Residual blocks are weakly dependent, functioning more like additive refinements than sequential transformations. Removing a single block during inference causes minimal performance degradation (unlike plain networks where every layer is a critical dependency). This phenomenon is described in the paper "Residual Networks Behave Like Ensembles of Relatively Shallow Networks".

1.4. Loss Landscape Geometry

The structural changes translate into a more "trainable" mathematical surface.

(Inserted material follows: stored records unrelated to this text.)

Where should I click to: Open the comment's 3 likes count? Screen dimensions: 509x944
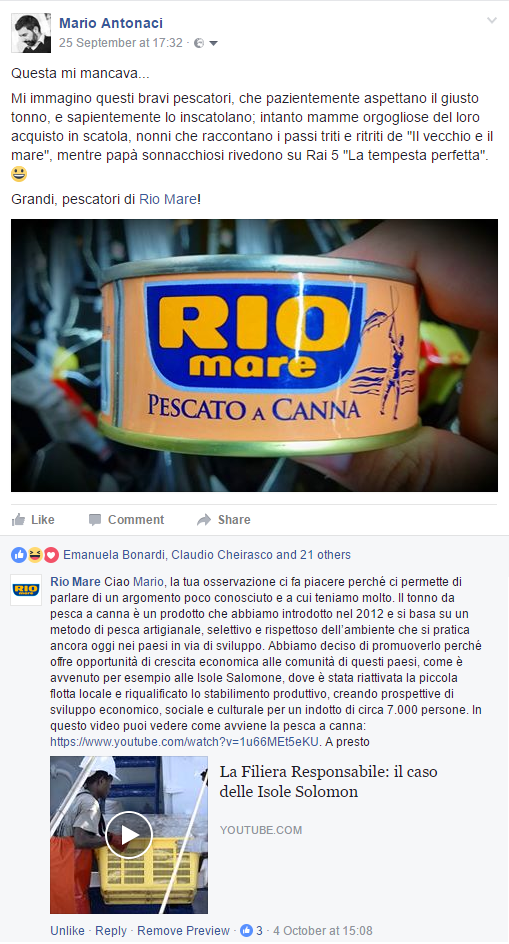[252, 931]
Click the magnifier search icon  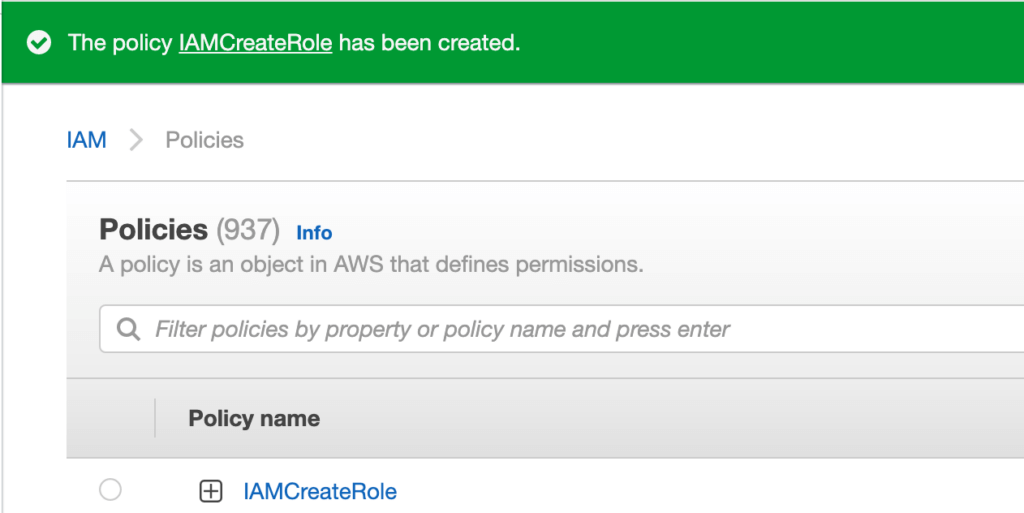128,329

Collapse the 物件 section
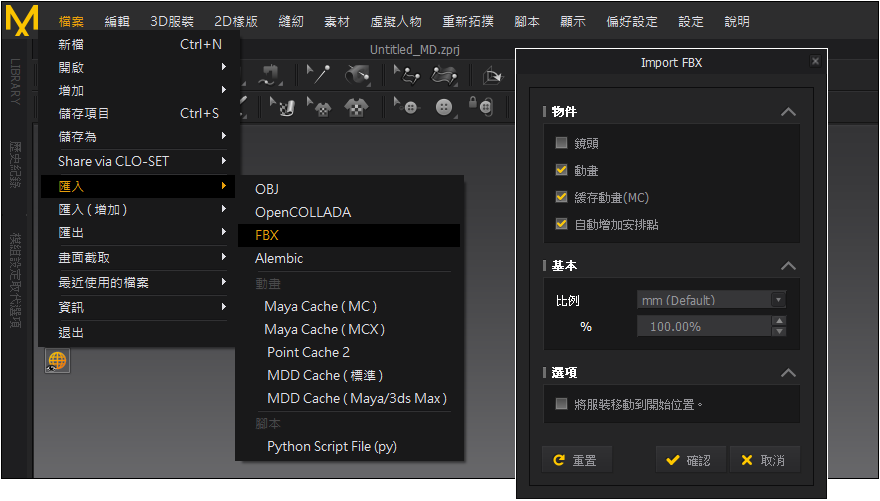[x=788, y=112]
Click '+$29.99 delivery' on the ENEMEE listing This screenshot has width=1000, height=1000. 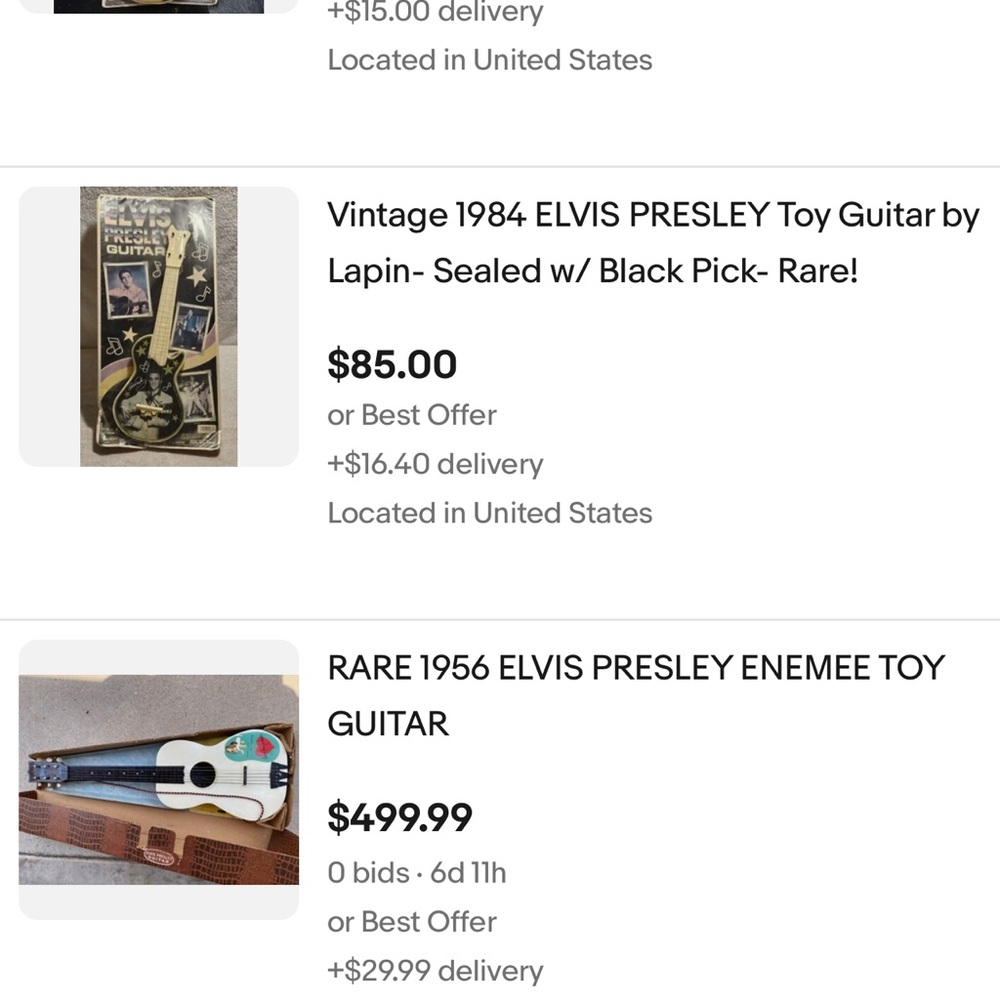pos(433,970)
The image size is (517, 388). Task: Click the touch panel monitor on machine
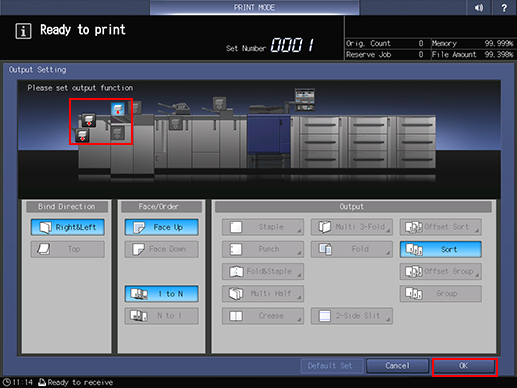(305, 99)
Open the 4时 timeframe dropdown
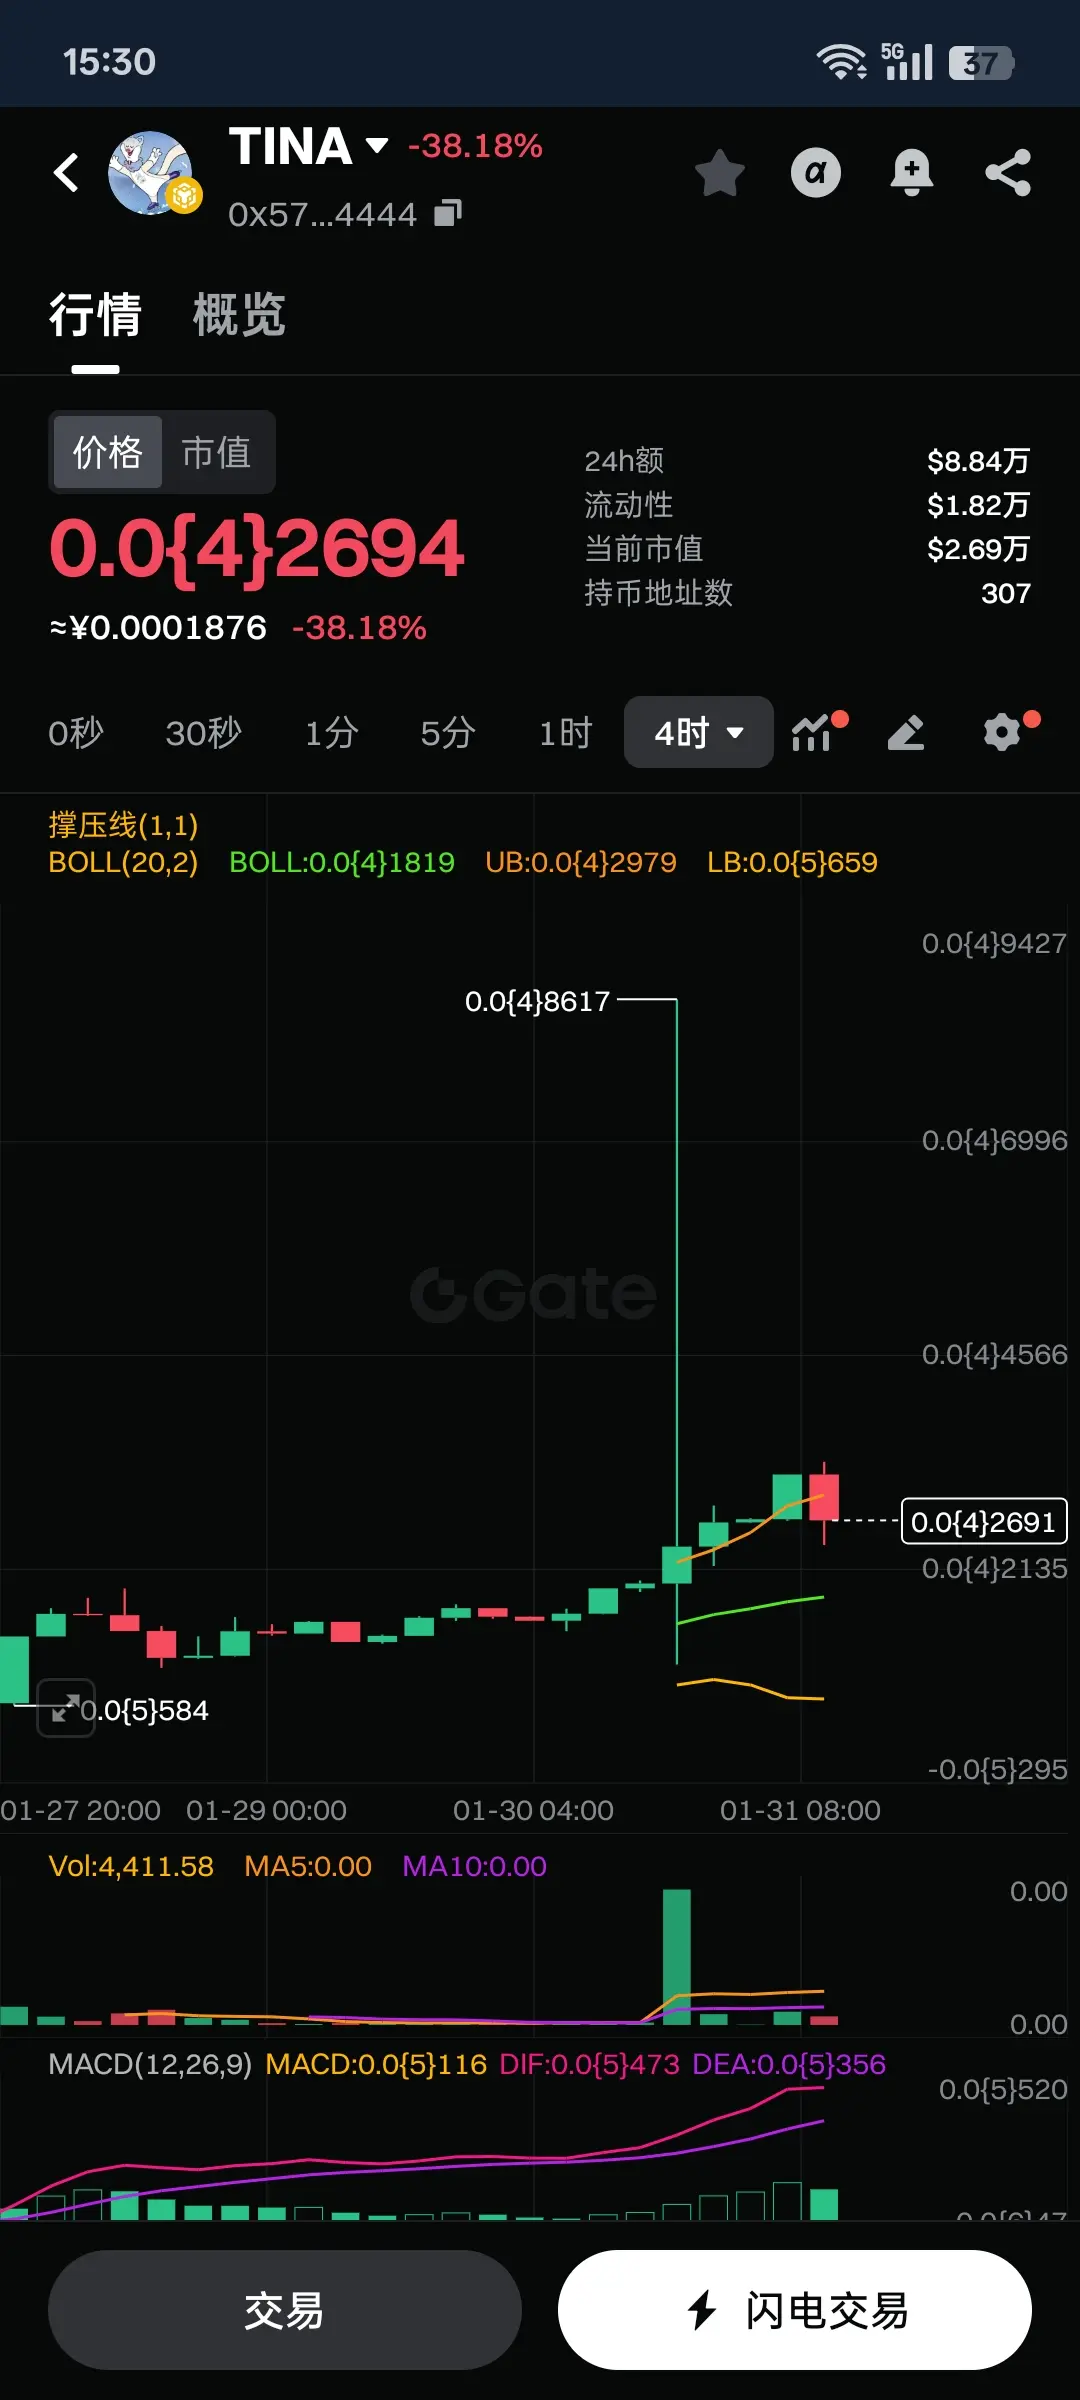Screen dimensions: 1080x2400 698,732
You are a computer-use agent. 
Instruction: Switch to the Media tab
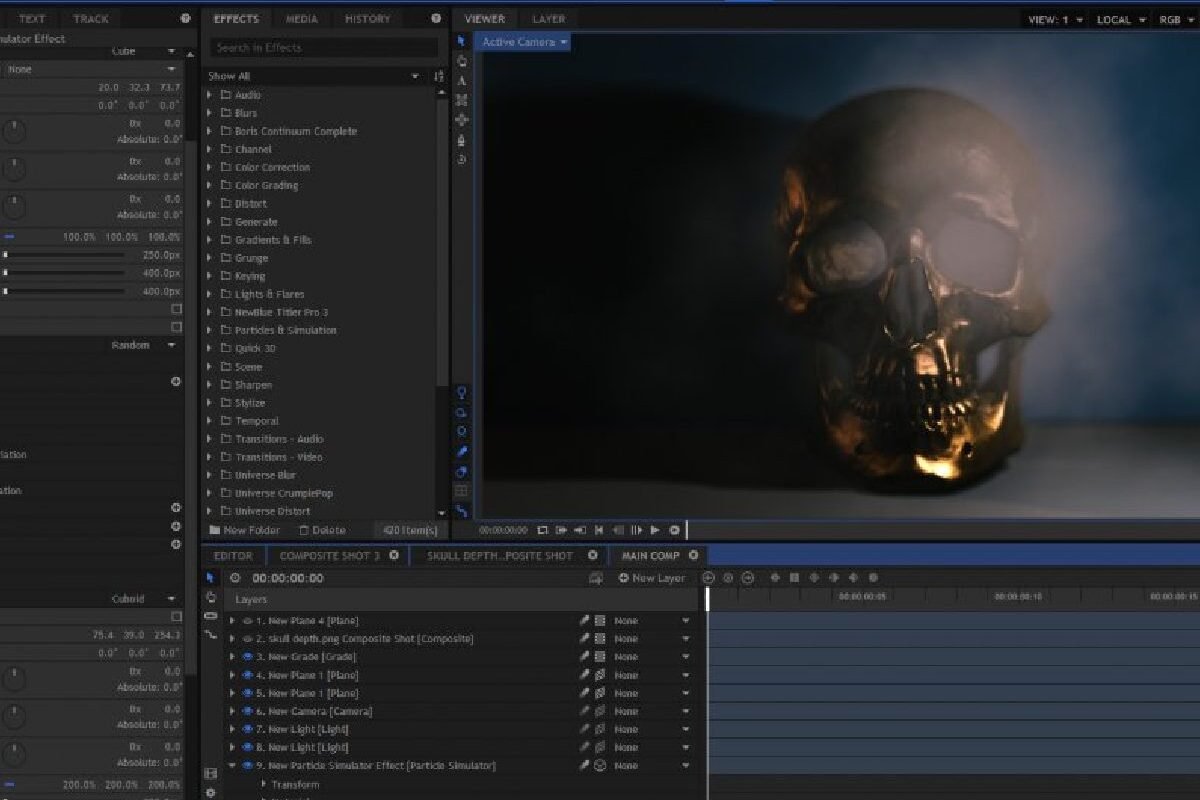(x=301, y=19)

Flatness: Skip connections smooth the loss landscape, reducing the prevalence of sharp minima and chaotic curvatures.
Connectivity: Low-loss regions are better connected, helping minibatch SGD avoid getting trapped in poor local optima.
Convex-like Behavior: By reducing the effective nonlinearity per layer, the local curvature becomes less extreme, making first-order optimizers (SGD/Adam) behave more like second-order methods.

Figure 2: Smooth loss landscape when using skip connections. From paper: Visualizing the Loss Landscape of Neural Nets #

Also the training dynamics are better for network with skip connection. The non-chaotic landscape are dominated by wide, nearly convex minimizers. If we visualize the training dynamics by using PCA of the weight changes then we see that 40%-90% of the descent path is along the first two principal components. i.e. gradient descent path is very low dimentional. [Section 7 for paper Visualizing the Loss Landscape of Neural Nets #]

1.5. Diluting Non-linearity

Skip connection dilutes the non-linearity and reduce exploding gradient problem. Since, diluting a nonlinearity by \(k\) reduces the gradient by a factor of \(k^2 +1\). A small reduction in representational capacity achieves a large amount of graident reduction and thus allow better training.

This concept is defined in the Gradients Explode paper.

k-diluted: If we view a function as composed of linear component and non-linear component, then the function is k-diluted if the linear component is \(k\) times larger than the non-linear components in quadratic expectation. This effectively means for large \(k\), the function is well approximated by a linear function.

Formally [#], a function \(f\) is k-diluted wrt to a random vector \(v\) if there exits a matrix \(S\) and a function \(\rho\) such that

\begin{align*} f(v) = Sv + \rho(v) &&\textrm{and}&& \frac {\mathbb Q_v ||Sv||_2} {\mathbb Q_v ||\rho(v)||_2} = k \end{align*}

where \(\mathbb Q\) is quadratic expectation \(\mathbb Q[X] = \mathbb E [X^2]^{1/2}\)

2. Thoughts

In the paper Transformers Represent Belief State Geometry in their Residual Stream - Page 8, the authors hypothesize that residual connection is necessary for the transformer/RNN to learn the belief state geometry.